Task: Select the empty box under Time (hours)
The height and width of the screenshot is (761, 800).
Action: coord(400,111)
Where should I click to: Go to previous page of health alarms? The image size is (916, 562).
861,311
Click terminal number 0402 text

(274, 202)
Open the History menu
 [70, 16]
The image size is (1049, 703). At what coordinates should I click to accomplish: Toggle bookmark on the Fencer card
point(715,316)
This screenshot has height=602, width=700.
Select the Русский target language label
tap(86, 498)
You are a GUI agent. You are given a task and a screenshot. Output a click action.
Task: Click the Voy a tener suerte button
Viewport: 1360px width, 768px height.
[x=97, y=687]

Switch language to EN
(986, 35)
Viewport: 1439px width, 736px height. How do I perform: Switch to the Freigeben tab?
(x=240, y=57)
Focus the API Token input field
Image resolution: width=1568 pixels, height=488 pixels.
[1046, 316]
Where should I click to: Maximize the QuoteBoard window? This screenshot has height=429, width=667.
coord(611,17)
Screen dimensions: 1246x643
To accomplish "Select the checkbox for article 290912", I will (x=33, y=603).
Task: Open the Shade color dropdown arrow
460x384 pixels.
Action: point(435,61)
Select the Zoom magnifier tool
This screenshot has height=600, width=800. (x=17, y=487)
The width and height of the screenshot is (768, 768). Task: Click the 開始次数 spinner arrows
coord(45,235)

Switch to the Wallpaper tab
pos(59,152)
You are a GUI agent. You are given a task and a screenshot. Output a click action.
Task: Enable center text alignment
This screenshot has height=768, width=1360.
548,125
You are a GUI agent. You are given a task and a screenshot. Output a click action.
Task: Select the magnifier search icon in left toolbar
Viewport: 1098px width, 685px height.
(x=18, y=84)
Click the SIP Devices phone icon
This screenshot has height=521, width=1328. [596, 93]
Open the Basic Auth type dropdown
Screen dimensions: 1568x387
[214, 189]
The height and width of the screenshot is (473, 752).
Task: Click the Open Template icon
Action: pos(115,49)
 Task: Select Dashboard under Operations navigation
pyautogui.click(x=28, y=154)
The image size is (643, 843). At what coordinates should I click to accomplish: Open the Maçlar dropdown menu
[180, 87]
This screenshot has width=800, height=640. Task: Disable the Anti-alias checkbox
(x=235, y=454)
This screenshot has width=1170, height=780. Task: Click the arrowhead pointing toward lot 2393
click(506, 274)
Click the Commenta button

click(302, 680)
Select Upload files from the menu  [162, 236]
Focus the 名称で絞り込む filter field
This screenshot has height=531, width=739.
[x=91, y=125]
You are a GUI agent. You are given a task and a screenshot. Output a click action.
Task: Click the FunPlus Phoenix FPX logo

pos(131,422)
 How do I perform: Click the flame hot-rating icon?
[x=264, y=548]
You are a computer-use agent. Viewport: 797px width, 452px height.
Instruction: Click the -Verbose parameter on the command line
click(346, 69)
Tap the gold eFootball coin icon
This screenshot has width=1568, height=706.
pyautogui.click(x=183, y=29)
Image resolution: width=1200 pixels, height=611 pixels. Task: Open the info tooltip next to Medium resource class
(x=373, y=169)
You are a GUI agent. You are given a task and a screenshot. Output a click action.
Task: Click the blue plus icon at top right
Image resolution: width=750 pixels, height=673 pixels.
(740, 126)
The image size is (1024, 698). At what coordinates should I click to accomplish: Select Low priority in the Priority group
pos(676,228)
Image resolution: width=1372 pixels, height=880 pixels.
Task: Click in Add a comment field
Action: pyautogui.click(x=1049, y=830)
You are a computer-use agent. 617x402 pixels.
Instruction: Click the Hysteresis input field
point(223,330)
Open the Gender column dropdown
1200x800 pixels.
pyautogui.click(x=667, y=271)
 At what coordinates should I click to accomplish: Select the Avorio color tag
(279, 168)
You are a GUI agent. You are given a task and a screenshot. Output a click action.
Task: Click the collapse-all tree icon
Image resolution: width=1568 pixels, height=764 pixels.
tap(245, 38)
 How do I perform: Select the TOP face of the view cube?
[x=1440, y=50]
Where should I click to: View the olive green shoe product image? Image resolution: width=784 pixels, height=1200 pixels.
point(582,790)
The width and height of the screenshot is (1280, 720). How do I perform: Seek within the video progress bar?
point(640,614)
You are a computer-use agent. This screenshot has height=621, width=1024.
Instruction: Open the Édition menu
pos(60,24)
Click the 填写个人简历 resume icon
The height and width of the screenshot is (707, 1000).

◇ ◇ ◇ ◇ ◇

# What this task involves
Please return every line from the material above where the string "computer" occurs.

# Reply
You are a computer-use agent. Viewport: 797px width, 452px height.
You are a computer-use agent. 617x402 pixels.
You are a computer-use agent. This screenshot has height=621, width=1024.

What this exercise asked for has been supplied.